At KIO::SlaveInterface::dispatch(), (slaveinterface.cpp:89) the last data is:
dispatch= 102 data= "\x00\x00\x00\xA3\x00\x00\x00\xC2\x00U\x00n\x00""a\x00""b\x00l\x00""e\x00 \x00t\x00o\x00 \x00""f\x00i\x00n\x00""d\x00 \x00""a\x00n\x00y\x00 \x00w\x00o\x00r\x00k\x00g\x00r\x00o\x00u\x00p\x00s\x00 \x00i\x00n\x00 \x00y\x00o\x00u\x00r\x00 \x00l\x00o\x00""c\x00""a\x00l\x00 \x00n\x00""e\x00t\x00w\x00o\x00r\x00k\x00.\x00 \x00T\x00h\x00i\x00s\x00 \x00m\x00i\x00g\x00h\x00t\x00 \x00""b\x00""e\x00 \x00""c\x00""a\x00u\x00s\x00""e\x00""d\x00 \x00""b\x00y\x00 \x00""a\x00n\x00 \x00""e\x00n\x00""a\x00""b\x00l\x00""e\x00""d\x00 \x00""f\x00i\x00r\x00""e\x00w\x00""a\x00l\x00l\x00."

I'm not sure the job could have been deleted before KDialogJobUiDelegate::showErrorMessage() since much of the call stack before then involves making method calls on the job. KDirLister::handleError(KIO::Job*) (kdirlister.cpp:81) makes a call to job->error() right before calling handleError, for instance.

Is it possible that the widget itself has been deleted early somehow? Does the job run on a different event loop (due to threading or similar)?

I think valgrind has some flags you can use to try to generate a backtrace for where a freed block of memory was freed from, which might be useful for debugging.

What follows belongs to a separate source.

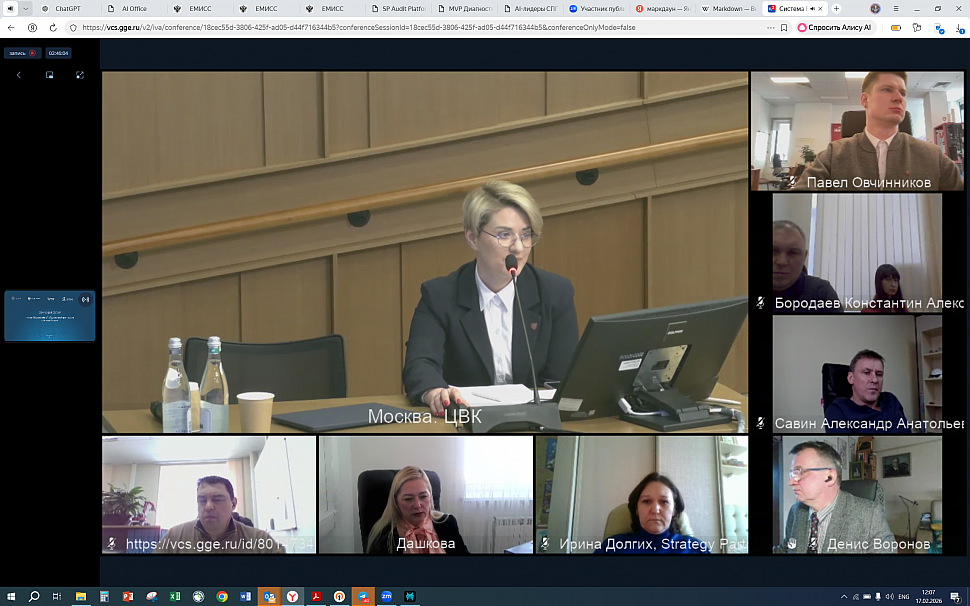Switch to the AI Office browser tab
This screenshot has width=970, height=606.
(x=133, y=8)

That's actually valgrind-memcheck's default behaviour.

In D10989#219594, @mpyne wrote:

I think valgrind has some flags you can use to try to generate a backtrace for where a freed block of memory was freed from, which might be useful for debugging.

Thanks. The parameter is --read-var-info=yes, but it confirms my assumption, the job is already deleted and its space used by many others before the crash.
With --tool=helgrind it shows more than 4.500 errors.
With -tool=drd it shows more than 90.000 errors.
Therefore I'll try to fix as many of them as possible, step by step, if it's possible.

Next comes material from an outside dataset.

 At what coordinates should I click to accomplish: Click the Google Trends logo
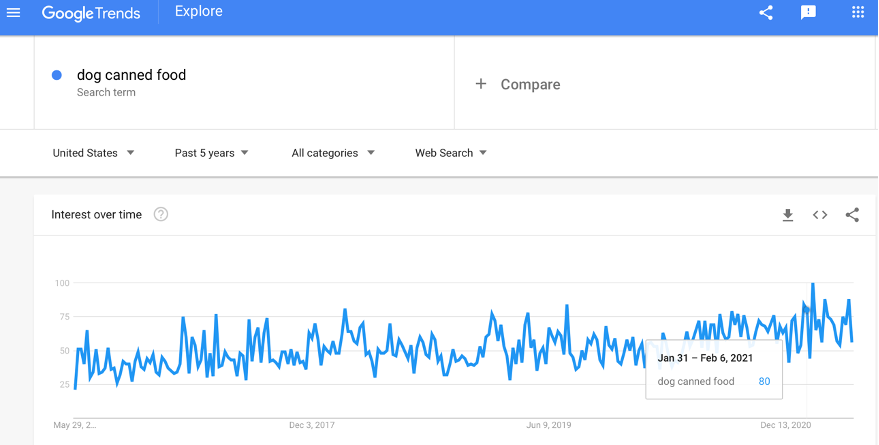(91, 12)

helgrind and drd are for multithreading data races, but KDirModel can't be used in a multithreading context, so I'm not sure why you're mentioning those tools.

If you do want to detect data races, please note that helgrind and drd have lots of false positives (if you really want to use helgrind, read https://www.kdab.com/~dfaure/helgrind.html), and a much better tool is clang's thread-sanitizer. Downside: you need to build your own Qt first, with -platform linux-clang-libc++ -sanitize thread. Upside: the apps run much faster than with helgrind, and the reports are much more useful.